Restriction and extension
Considering a smooth compact hyper-surface $\mathcal{S}$ in $\mathbb{R}^d$ with surface measure $d\sigma$. Given $f \in L^1(\mathbb{R}^d)$, the Fourier transform defined as follow: $$ \begin{equation} \hat{f}(x) = \int_{\mathbb{R}^d}e^{-2\pi i x \xi}f(x)dx \end{equation} $$ which by Riemann-Lebesgue is a bounded, continuous function vanishing at infinity.

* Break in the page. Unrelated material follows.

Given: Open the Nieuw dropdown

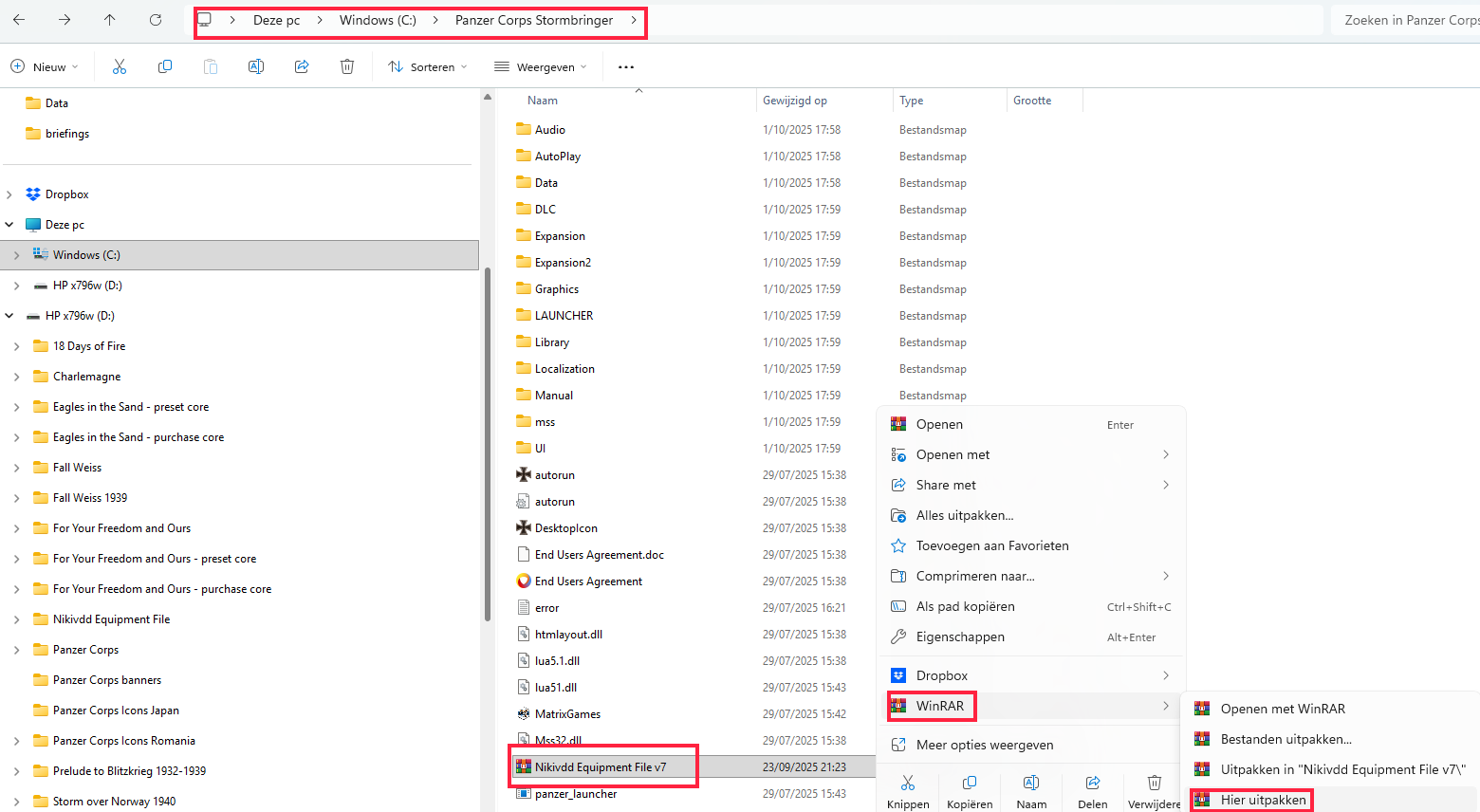Looking at the screenshot, I should [x=45, y=67].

Since $\hat{f}$ is continuous on $\mathbb{R}^d$, by the Rimann-Lesbegue lemma its restriction to the compact hyper-surface $S \subset \mathbb{R}^d$ is is well-defined pointwise. Specifically, the restriction $\hat{f}\mid_{S}: S \rightarrow \mathbb{C}$ is the continuous function given by $$ \begin{equation} \hat{f}\mid_{S}(\sigma) = \hat{f}(\sigma) = \int_{\mathbb{R}^d}e^{-2\pi i x \xi}f(x)dx \end{equation} $$ for each $\sigma \in S$. This is bounded (as $\hat{f}$ is bounded) and can be integrated against the surface measure $d\sigma$ on $S$.

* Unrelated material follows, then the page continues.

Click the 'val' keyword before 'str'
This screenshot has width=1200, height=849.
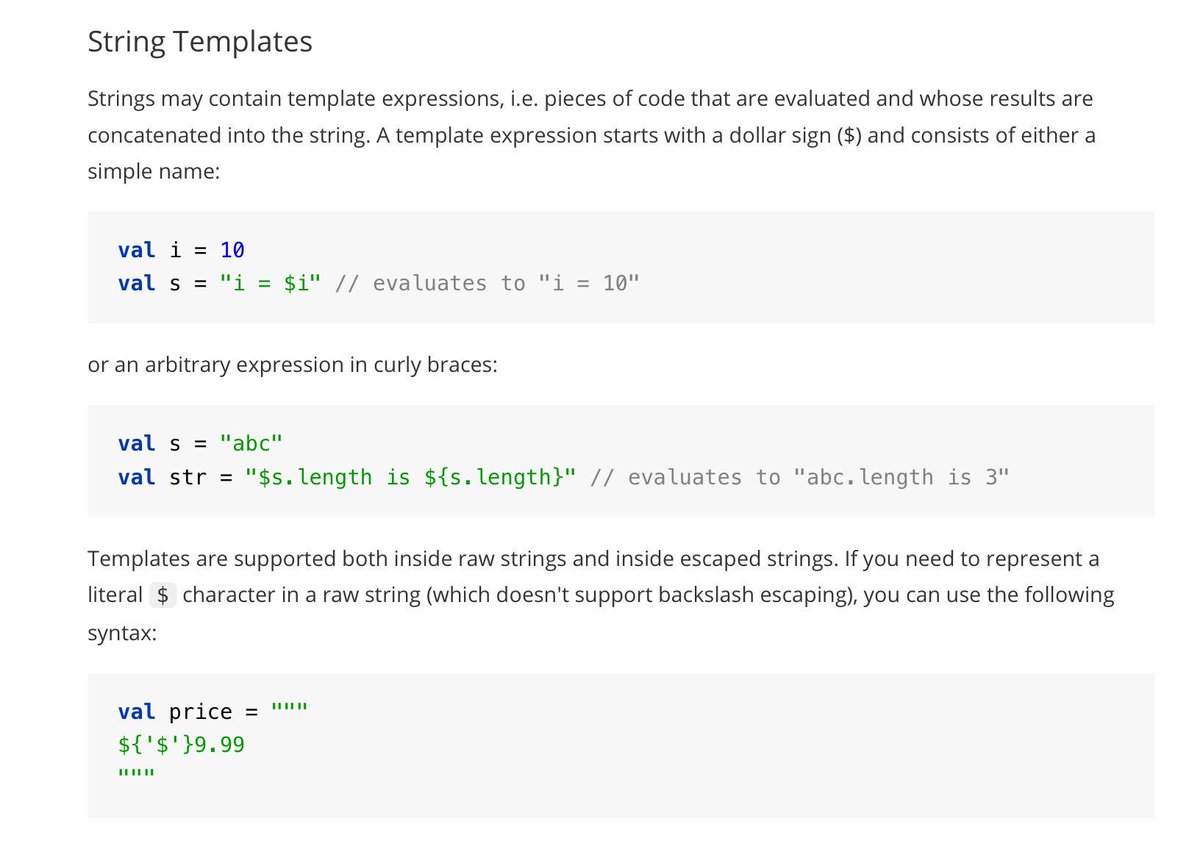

Thus when we restrict $\hat{f}$ to $S$, we get a meaningful function which has finite $L^q$-norm for every $q$ .
When starting with $f \in L^2(\mathbb{R}^d)$, the Fourier transform $\hat{f}$ is not well-defined point-wise in general, so there is no meaningful way to restrict an arbitrary $L^2$ function to a set of measure zero such as the hyper-surface $S$.
For especially, for any given $f \in L^2(\mathbb{R}^d)$, the Fourier transform is defined in the $L^2$ sense via the Plancherel theorem: $$ \begin{equation} \mathcal{F}: L^2(\mathbb{R}^d) \to L^2(\mathbb{R}^d), \quad | \hat{f} | _{L^2} = | f | _{L^2} \end{equation} $$ It is an isometry. So: $$ \begin{equation} \hat{f} \in L^2(\mathbb{R}^d) \end{equation} $$ Since $\hat{f}$ is only an $L^2$ function — it is not necessarily continuous, and not even bounded, and need not have a pointwise value almost everywhere.
So the expression: $$ \begin{equation} \hat{f}|_S(\sigma) = \hat{f}(\sigma), \quad \sigma \in S \end{equation} $$ does not make sense pointwise for arbitrary $f \in L^2$.
The question arises: what happens for $1 < p < 2$?
For which $p$ and $q$ do we have: $$ \begin{equation} ||\hat{f}|| _{L^q(S, d\sigma)} \lesssim ||f|| _{L^p(\mathbb{R}^d)}, \quad \forall f. \end{equation} $$
This is restriction of Fourier transforms to hyper-surfaces problem in Harmonic analysis.